Gather each line in the rows below that contains the string "coordinates" and copy those lines in full.
----
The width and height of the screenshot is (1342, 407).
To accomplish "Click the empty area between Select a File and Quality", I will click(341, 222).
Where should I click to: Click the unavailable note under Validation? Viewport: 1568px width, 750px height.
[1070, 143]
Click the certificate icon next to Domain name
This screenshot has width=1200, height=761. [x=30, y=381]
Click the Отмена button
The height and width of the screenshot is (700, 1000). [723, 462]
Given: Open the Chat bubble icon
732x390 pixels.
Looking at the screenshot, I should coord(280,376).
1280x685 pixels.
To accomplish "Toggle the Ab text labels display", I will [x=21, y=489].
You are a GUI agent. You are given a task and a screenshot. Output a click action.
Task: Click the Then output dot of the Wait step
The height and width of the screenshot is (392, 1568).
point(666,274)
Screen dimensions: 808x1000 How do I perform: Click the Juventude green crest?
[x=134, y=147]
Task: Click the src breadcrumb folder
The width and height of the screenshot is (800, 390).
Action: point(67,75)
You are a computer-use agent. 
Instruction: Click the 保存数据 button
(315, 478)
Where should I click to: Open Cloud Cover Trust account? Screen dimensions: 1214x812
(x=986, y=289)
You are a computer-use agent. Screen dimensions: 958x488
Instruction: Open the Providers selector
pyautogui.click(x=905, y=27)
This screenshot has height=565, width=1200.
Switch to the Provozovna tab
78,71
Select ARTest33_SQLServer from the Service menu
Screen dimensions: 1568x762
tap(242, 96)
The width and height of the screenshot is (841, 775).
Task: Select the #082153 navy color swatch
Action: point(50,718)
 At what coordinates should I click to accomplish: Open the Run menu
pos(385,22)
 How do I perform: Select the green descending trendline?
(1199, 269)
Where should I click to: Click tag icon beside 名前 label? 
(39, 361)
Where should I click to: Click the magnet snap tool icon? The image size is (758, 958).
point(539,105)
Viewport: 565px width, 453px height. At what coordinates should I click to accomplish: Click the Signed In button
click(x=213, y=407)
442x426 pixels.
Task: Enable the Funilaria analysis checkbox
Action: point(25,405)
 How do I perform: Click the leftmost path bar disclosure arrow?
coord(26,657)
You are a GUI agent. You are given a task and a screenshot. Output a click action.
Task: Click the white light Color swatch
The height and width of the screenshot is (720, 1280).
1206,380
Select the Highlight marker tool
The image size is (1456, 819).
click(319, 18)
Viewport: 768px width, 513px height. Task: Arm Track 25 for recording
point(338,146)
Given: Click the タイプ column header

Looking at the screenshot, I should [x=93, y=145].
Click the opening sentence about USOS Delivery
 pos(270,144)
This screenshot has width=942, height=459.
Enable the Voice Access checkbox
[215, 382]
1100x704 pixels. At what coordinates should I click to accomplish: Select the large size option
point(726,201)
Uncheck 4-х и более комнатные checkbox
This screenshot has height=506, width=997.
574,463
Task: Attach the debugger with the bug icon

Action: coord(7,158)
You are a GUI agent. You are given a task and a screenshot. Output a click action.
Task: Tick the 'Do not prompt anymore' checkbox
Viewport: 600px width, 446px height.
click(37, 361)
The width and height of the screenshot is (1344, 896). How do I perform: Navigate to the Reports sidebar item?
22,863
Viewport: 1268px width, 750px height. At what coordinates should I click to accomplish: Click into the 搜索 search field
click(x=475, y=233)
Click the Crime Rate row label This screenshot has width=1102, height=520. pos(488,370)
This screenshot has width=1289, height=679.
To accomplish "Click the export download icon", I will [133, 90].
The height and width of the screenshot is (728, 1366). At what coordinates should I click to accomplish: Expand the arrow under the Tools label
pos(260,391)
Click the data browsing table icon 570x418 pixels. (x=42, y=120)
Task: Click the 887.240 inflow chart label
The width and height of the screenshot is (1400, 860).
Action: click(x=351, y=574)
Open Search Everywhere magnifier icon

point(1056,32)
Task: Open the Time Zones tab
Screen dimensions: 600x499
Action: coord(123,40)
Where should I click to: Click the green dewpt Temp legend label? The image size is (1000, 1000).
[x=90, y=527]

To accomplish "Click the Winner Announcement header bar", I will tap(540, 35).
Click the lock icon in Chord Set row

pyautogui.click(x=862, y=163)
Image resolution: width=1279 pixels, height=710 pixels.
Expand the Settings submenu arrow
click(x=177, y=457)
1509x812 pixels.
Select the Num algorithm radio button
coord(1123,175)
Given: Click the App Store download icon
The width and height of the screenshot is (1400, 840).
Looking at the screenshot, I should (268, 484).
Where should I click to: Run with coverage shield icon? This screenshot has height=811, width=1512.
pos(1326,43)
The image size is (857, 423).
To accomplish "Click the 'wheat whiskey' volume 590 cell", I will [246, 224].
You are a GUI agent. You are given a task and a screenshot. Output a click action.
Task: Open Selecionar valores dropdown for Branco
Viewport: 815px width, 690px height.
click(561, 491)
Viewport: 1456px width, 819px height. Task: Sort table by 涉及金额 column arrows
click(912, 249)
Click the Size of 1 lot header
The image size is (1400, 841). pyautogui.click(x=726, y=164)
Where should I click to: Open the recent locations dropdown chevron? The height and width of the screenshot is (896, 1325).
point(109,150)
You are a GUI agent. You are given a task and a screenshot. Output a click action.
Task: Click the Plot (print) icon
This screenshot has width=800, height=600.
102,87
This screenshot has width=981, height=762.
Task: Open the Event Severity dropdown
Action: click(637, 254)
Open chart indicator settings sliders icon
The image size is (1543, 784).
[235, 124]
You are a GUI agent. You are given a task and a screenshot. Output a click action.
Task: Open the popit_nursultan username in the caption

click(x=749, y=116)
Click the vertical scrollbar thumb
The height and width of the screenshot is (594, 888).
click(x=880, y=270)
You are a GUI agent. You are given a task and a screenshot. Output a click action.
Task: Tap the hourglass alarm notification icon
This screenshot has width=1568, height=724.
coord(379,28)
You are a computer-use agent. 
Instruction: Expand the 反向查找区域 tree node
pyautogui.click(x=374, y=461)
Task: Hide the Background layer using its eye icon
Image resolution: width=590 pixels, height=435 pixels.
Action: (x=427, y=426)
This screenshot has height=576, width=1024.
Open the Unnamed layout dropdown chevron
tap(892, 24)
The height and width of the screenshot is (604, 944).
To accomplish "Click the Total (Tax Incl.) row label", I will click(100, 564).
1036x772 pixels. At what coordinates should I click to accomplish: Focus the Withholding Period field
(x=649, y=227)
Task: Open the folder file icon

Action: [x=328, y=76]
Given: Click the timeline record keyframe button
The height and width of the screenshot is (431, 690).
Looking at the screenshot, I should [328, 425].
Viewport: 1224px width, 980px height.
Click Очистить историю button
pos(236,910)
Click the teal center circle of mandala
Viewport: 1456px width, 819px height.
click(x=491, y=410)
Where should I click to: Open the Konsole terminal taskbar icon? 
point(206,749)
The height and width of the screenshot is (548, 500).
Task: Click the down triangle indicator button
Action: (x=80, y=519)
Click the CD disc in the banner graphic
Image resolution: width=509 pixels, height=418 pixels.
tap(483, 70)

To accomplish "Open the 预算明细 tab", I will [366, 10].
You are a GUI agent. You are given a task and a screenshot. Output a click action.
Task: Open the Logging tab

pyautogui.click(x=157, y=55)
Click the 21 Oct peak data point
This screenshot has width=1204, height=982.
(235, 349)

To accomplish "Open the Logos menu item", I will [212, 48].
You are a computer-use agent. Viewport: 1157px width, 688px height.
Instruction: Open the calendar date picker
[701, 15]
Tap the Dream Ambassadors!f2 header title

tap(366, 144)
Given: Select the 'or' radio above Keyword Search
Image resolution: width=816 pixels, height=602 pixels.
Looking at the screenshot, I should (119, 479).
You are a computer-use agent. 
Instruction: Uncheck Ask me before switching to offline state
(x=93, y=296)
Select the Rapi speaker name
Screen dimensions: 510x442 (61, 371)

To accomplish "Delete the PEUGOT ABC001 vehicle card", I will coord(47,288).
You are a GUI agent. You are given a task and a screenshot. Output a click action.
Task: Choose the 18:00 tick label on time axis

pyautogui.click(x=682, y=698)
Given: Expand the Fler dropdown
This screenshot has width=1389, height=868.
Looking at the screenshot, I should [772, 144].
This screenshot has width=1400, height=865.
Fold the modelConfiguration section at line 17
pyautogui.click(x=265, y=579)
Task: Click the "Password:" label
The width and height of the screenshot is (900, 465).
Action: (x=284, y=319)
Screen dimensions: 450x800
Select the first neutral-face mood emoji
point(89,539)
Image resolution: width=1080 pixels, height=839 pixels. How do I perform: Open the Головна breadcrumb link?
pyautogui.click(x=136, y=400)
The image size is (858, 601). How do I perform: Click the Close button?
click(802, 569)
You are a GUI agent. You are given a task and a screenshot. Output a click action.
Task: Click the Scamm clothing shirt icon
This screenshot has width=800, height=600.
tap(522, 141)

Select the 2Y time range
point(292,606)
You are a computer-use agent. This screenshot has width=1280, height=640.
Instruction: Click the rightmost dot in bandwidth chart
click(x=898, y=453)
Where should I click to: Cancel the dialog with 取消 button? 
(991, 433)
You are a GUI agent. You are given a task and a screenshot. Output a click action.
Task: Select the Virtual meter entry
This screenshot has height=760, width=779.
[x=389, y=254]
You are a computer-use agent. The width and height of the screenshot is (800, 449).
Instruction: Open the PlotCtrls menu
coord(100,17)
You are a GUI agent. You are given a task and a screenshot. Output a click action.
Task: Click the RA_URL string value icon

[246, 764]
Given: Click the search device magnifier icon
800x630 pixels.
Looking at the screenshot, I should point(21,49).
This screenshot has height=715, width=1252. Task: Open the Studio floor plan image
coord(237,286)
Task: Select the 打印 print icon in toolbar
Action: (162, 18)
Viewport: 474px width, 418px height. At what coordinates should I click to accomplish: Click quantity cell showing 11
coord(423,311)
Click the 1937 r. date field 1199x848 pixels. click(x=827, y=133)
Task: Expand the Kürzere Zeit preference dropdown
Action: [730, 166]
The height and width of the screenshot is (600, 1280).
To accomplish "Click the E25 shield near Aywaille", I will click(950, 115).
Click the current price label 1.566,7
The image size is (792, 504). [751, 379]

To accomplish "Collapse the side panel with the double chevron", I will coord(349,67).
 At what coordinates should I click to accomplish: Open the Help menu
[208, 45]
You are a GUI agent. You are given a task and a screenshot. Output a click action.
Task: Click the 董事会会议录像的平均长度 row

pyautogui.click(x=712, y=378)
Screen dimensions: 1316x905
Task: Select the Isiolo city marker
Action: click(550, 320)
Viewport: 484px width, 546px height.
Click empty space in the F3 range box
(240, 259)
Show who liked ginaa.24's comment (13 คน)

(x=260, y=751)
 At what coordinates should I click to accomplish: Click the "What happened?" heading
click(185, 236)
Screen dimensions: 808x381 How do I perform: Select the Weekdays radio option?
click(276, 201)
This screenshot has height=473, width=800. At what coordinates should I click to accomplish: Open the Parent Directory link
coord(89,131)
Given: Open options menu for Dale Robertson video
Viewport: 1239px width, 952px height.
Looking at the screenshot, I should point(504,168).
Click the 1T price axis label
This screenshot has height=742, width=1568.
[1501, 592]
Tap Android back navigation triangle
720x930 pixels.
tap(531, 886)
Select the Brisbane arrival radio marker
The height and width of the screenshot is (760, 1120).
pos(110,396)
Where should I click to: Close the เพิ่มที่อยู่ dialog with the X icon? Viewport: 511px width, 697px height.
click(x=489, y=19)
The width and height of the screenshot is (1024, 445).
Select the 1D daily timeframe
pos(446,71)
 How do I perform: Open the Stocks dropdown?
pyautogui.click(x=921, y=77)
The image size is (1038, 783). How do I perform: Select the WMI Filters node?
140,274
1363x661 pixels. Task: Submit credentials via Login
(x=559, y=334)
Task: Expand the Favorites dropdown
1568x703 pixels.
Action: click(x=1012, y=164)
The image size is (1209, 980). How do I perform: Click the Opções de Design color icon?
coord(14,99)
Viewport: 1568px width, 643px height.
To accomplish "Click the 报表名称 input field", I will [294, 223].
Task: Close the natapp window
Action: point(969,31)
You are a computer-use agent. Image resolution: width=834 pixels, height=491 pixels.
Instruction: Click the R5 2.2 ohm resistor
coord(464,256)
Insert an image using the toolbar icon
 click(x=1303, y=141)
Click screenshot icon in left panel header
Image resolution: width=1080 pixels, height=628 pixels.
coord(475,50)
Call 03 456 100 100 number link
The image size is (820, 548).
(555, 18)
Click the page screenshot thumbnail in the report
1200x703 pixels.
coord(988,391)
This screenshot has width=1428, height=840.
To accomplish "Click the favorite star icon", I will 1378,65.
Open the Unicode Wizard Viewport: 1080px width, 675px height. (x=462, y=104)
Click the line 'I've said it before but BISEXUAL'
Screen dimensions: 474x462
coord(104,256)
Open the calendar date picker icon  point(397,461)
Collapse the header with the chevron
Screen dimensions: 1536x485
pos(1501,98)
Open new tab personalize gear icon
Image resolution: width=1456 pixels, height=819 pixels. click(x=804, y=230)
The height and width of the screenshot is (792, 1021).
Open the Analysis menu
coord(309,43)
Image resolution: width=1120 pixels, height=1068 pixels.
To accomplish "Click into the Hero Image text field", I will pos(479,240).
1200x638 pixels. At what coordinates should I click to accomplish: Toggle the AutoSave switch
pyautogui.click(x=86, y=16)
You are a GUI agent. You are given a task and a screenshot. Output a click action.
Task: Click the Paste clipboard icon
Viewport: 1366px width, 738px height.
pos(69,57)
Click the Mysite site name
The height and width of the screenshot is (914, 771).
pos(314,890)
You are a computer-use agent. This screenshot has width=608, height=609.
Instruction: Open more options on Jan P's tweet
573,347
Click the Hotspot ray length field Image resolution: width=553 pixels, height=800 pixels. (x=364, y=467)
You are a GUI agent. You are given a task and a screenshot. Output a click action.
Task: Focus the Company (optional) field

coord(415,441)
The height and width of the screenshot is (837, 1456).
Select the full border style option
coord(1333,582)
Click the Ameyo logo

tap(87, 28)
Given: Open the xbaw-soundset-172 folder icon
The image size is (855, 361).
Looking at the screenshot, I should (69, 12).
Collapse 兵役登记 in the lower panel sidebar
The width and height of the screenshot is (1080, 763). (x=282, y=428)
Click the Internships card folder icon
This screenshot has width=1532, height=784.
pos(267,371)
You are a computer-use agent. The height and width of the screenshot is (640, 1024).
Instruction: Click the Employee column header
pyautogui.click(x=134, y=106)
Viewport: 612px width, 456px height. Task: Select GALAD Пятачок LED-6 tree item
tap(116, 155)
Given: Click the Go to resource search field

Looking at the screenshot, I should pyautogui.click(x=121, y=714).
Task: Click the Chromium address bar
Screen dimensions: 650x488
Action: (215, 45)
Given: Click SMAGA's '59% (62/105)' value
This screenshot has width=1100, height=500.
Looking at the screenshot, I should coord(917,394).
----
— SOLUTION TO THE EXERCISE —
 At what coordinates should I click to accomplish: Open the Run menu
Viewport: 565px width, 453px height. At what coordinates should I click to accomplish: Click the Signed In button
1100x704 pixels. At what coordinates should I click to accomplish: Select the large size option
Viewport: 1268px width, 750px height. At what coordinates should I click to accomplish: Click into the 搜索 search field
The height and width of the screenshot is (728, 1366). At what coordinates should I click to accomplish: Expand the arrow under the Tools label
1036x772 pixels. At what coordinates should I click to accomplish: Focus the Withholding Period field
Viewport: 474px width, 418px height. At what coordinates should I click to accomplish: Click quantity cell showing 11
 At what coordinates should I click to accomplish: Open the Help menu
 At what coordinates should I click to accomplish: Click the "What happened?" heading
This screenshot has height=473, width=800. At what coordinates should I click to accomplish: Open the Parent Directory link
1200x638 pixels. At what coordinates should I click to accomplish: Toggle the AutoSave switch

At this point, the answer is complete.